▶ Data in this exercise

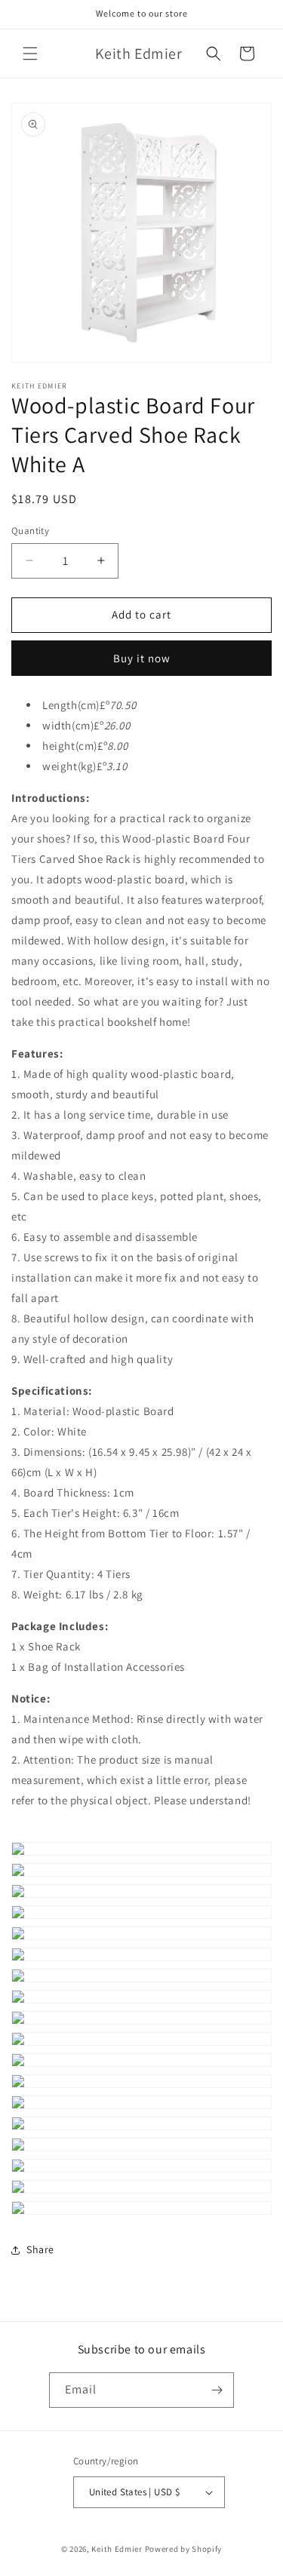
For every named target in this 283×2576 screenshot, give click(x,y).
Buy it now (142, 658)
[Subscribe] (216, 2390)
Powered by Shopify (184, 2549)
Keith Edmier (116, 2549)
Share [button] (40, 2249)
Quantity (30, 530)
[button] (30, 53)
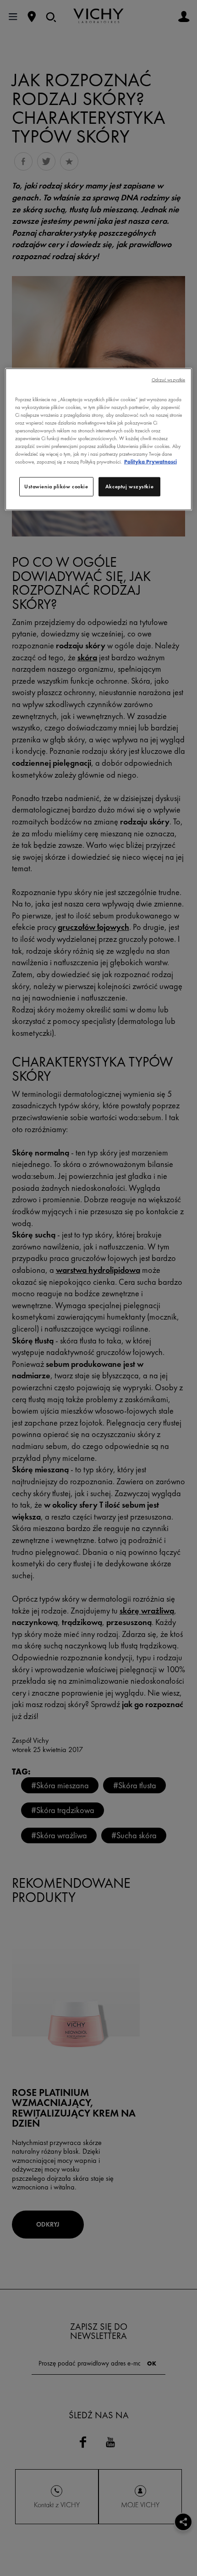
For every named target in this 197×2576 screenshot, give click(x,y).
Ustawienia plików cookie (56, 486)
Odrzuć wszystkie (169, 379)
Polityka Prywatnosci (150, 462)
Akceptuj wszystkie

▶ What the task asks
Check every line of the data above for the string "screenshot", and copy those that have it.

▶ Task solution
For every named target in this 283×2576 screenshot, give click(x,y).
For every named target in this 197×2576 screenshot, give click(x,y).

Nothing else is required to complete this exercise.